[Opening Material for this task section]

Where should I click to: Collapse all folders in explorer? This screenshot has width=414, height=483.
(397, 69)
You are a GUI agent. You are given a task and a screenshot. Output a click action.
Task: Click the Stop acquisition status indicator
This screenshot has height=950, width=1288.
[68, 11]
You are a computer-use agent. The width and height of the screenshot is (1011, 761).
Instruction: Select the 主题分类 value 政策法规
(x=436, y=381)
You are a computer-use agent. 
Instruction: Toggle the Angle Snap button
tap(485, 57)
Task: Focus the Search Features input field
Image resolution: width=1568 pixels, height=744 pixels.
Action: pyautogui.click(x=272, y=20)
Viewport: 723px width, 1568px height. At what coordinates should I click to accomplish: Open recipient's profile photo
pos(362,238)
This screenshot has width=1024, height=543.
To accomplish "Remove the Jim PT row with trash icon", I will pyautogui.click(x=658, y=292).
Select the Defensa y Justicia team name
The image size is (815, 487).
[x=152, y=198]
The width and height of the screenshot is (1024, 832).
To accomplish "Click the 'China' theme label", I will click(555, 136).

[Closing Material for this task section]

What lines in the records above include the string "computer"? Copy each one.

### Final answer
You are a computer-use agent. The width and height of the screenshot is (1011, 761).
You are a computer-use agent. 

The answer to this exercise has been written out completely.